* Records from a data collection
==*==
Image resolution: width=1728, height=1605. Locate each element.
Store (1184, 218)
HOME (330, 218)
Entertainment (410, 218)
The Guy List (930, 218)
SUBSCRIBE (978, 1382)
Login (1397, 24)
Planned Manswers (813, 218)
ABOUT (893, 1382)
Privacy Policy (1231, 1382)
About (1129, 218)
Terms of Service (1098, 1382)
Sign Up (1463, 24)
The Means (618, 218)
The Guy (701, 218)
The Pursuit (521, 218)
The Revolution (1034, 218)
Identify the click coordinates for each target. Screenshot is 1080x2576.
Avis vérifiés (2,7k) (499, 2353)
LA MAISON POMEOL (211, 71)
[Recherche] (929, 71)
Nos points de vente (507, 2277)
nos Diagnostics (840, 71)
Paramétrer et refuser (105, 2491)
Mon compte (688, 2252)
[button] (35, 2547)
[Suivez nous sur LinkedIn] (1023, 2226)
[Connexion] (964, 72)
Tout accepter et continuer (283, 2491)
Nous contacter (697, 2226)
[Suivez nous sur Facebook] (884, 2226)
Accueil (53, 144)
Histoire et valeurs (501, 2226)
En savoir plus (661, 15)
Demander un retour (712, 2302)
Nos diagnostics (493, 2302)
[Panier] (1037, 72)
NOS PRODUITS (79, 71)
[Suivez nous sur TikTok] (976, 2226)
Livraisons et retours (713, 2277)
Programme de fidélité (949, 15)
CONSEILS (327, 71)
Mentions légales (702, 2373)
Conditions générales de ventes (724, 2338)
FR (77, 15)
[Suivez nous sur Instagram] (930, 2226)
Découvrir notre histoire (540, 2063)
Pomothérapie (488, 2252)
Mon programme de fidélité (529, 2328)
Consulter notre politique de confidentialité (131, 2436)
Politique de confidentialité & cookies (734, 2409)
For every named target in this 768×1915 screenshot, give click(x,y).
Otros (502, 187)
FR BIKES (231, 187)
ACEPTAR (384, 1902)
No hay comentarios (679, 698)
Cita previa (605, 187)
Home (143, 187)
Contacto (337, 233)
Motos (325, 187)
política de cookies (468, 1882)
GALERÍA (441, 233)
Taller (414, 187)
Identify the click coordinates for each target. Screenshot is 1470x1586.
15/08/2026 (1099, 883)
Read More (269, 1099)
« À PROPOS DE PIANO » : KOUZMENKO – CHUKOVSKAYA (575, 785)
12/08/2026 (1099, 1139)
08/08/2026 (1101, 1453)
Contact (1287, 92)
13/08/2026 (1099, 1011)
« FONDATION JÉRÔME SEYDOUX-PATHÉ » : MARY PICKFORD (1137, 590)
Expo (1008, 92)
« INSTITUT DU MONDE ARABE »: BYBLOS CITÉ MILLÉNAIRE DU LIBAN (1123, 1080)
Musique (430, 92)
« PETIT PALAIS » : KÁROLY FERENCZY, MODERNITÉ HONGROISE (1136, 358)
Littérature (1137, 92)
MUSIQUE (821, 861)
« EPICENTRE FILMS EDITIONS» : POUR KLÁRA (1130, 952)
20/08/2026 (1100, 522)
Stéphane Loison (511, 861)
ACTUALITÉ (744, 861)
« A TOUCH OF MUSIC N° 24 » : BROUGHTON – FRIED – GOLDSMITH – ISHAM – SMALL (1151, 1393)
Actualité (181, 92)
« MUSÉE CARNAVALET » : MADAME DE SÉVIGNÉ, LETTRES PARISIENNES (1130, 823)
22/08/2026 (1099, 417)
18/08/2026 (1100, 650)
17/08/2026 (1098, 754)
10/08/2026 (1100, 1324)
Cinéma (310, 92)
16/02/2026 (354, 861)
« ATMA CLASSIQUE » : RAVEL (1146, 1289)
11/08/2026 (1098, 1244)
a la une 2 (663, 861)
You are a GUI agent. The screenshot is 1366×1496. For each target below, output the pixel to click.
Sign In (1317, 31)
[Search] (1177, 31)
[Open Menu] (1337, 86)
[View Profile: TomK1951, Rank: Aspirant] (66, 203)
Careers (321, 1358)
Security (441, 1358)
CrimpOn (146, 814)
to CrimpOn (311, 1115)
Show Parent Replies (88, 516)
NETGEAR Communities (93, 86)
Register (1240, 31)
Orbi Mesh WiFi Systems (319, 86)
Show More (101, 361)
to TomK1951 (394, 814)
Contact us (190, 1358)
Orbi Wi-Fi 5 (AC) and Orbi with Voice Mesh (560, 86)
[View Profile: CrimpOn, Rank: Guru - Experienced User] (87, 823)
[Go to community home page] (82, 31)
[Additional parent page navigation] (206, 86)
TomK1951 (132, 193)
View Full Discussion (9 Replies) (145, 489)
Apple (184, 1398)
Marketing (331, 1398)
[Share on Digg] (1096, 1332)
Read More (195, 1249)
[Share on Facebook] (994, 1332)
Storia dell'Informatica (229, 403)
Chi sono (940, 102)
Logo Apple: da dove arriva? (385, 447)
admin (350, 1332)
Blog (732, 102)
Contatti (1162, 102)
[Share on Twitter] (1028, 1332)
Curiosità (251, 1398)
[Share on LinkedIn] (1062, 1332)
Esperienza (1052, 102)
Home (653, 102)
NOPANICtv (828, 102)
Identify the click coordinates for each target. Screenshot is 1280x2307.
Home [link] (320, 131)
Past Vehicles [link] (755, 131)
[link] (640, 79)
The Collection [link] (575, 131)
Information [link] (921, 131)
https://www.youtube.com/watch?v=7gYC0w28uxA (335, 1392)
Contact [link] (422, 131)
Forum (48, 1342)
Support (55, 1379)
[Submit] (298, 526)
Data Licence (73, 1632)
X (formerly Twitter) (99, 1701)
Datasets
==*==
* Exercise brief
Could you write out, exactly as they stand, only the lines above that begin at the line with "CONSEILS (327, 71)" and stop after the line with "Mon programme de fidélité (529, 2328)"?

* Task solution
CONSEILS (327, 71)
Mentions légales (702, 2373)
Conditions générales de ventes (724, 2338)
FR (77, 15)
[Suivez nous sur Instagram] (930, 2226)
Découvrir notre histoire (540, 2063)
Pomothérapie (488, 2252)
Mon programme de fidélité (529, 2328)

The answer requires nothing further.